In early 1817 Russia was in the heat of radical political turmoil. Later that year, a clear leader emerged in Vladimir Lenin, a leader of a radical Socialist regime. Although American president Woodrow Wilson reached out to Russia as a “Fit partner for a league of honor,” Lenin felt that Capitalist America had one goal in mind: Money. The Allied forced felt betrayed. After a brief attempt at occupation and the end of the war, Allied forces backed out of Russian affairs. Lenin’s regime, calling themselves communists, strengthened their hold and established their mission: to overthrow Capitalist and Imperialist regimes everywhere, which conflicted directly with a majority of world powers. After hearing of the supposed indoctrination on home soil, the “Red Scare” was in full effect, with people being investigated and forced to prove their allegiance to Wilson’s “New World Order.” Communist beliefs were, to America, a threat against everything they valued. Lenin was just the beginning of what many thought to be seventy years of terror.
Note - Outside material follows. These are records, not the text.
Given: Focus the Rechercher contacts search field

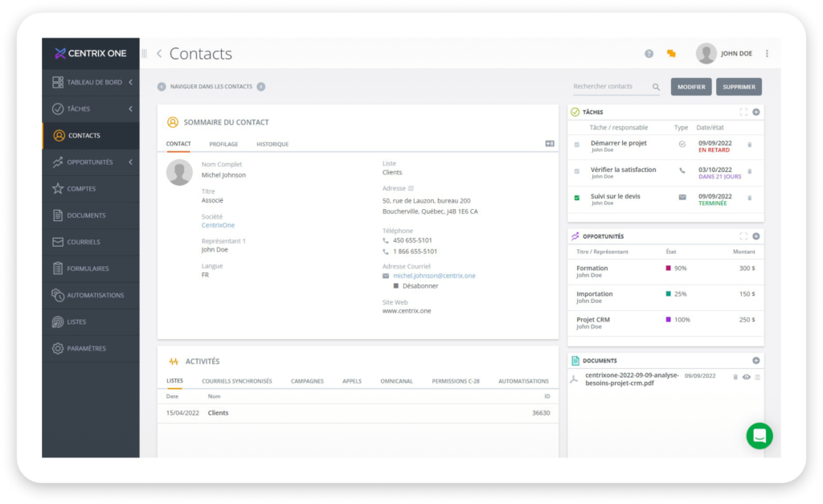Looking at the screenshot, I should tap(610, 87).
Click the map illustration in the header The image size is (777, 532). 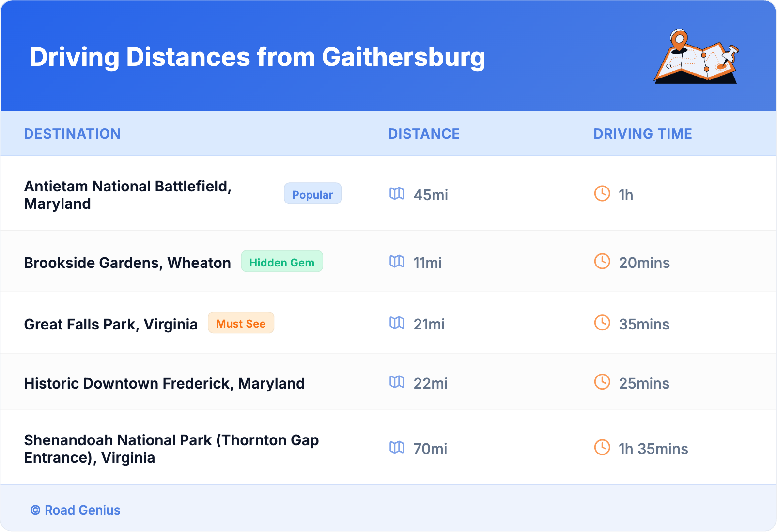[x=696, y=57]
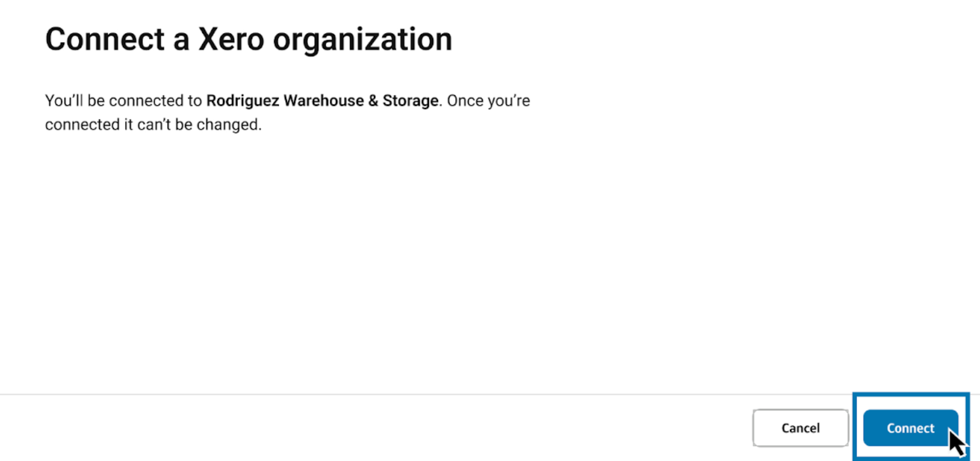Click the "Connect a Xero organization" heading

(x=249, y=40)
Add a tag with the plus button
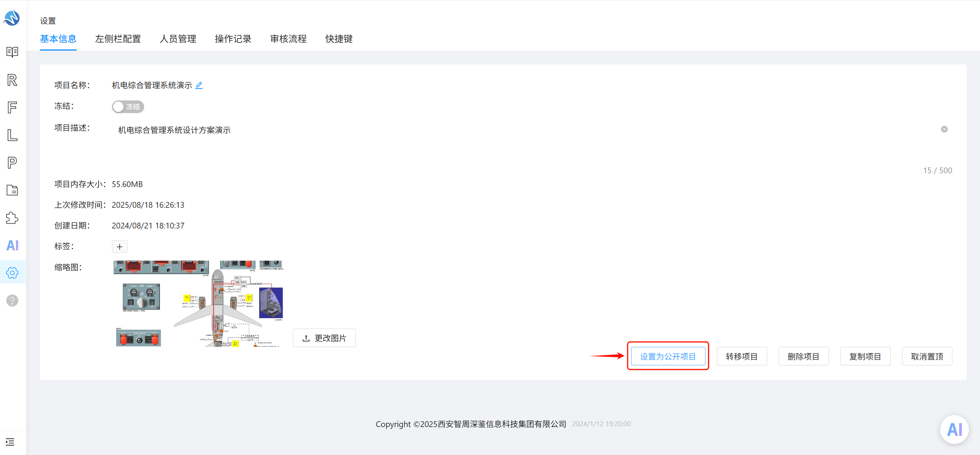Screen dimensions: 980x455 click(120, 246)
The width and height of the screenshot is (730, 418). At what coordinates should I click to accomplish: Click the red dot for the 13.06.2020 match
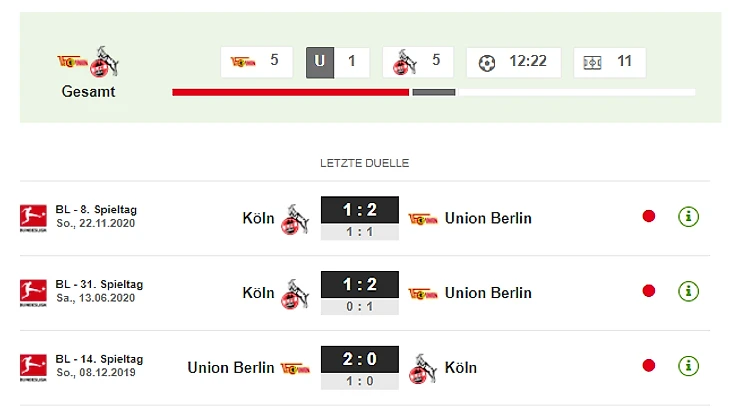click(x=649, y=291)
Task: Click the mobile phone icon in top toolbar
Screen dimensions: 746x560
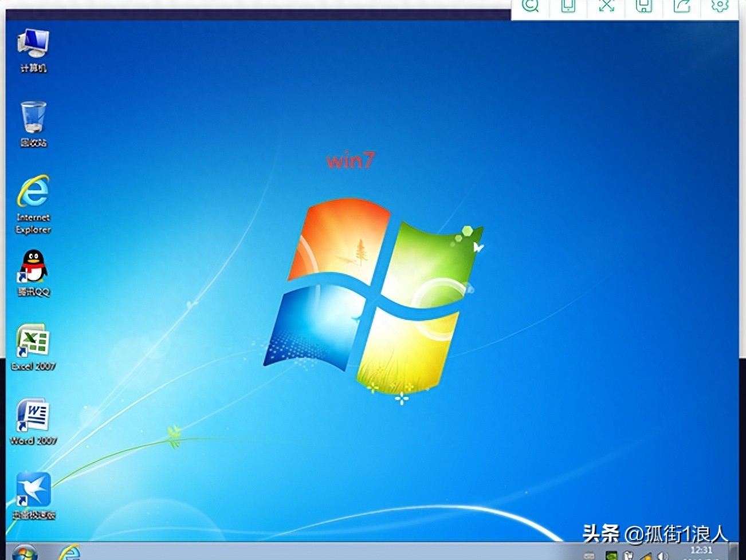Action: coord(568,6)
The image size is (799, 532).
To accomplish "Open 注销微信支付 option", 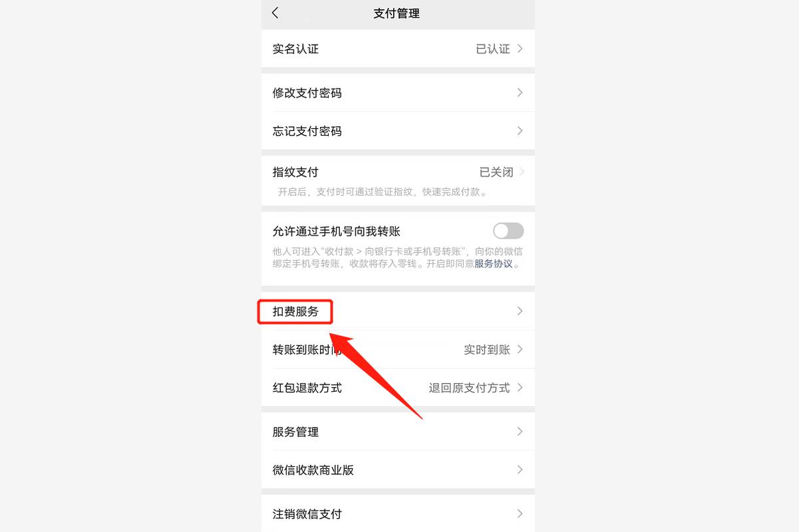I will [x=398, y=513].
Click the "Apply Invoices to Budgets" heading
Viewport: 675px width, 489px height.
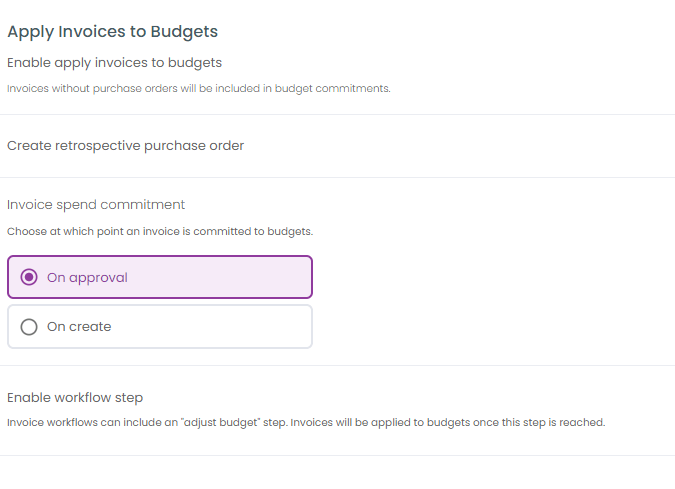[x=113, y=32]
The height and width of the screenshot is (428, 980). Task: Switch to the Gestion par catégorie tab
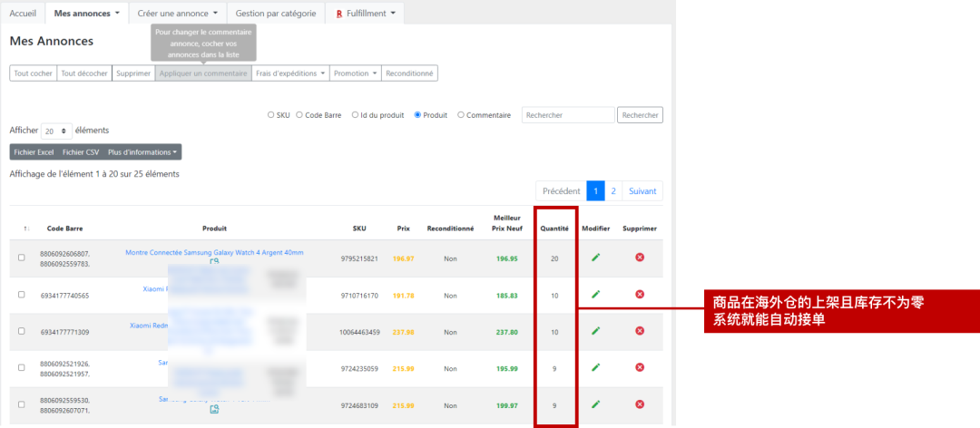275,14
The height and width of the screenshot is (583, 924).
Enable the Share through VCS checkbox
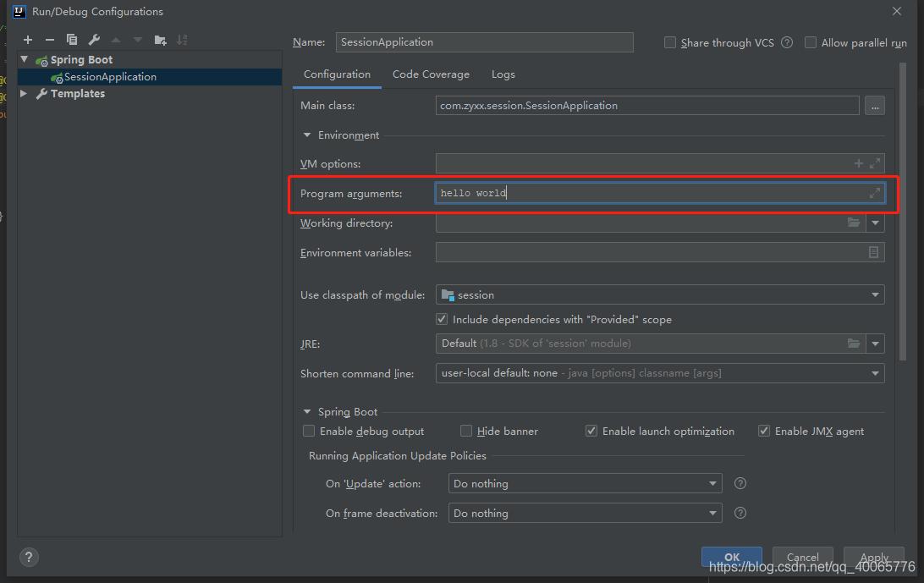pyautogui.click(x=670, y=42)
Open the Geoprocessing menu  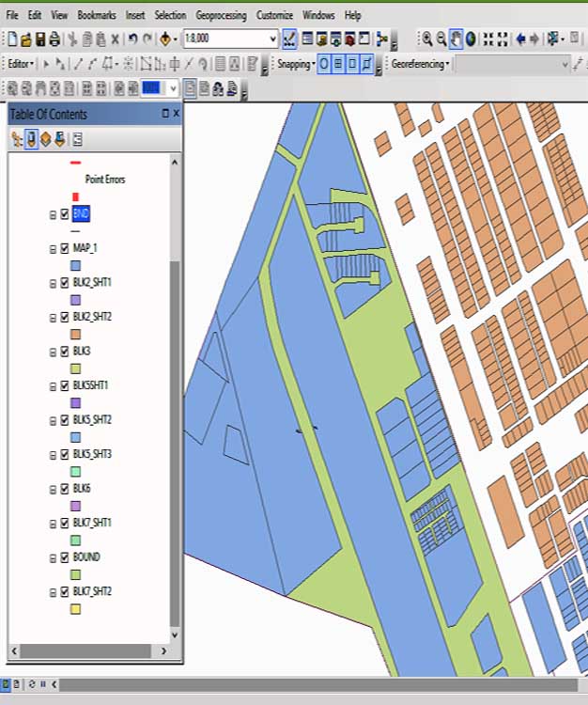(x=222, y=15)
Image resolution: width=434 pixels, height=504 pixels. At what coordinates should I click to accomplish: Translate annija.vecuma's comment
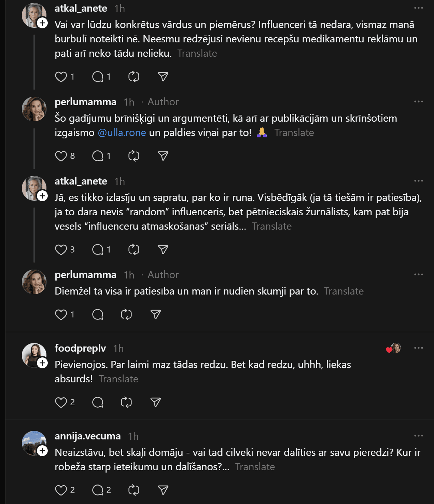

1. How did the Bolshevik revolution change the face of Russia?

2. How did the communists manage to stay in power for so long? How did the united states at this time attempt to curtail communism’s far-reaching effects?

Tuesday, September 28, 2010

CDL: What did the Doughboys Find in France?

In 1918, during the heat of World War One, two million American soldiers left home to join with the American Expeditionary Force in France. Many, leaving home for the first time, saw fighting in the Great War an adventure, and for many, if was their first and their last. Most of the men were inexperienced and ill-prepared for the challenges they were to face. Trench warfare was not pretty, and the bad conditions and week morale rattled the men as hard as the exploding shells around them did. These things and the hoards of death, both of their countrymen and their enemies hardened the troops to the harsh realities of war. The troops were relieved when they could rest and seek aid from the various volunteer organizations behind the lines. The front lines in France were somber and the men that did survive went home changed; some for good, and some for worse.

1. Why were the doughboys so keen on leaving their homes to fight war overseas?

2. How did the realities of War effect the soldiers?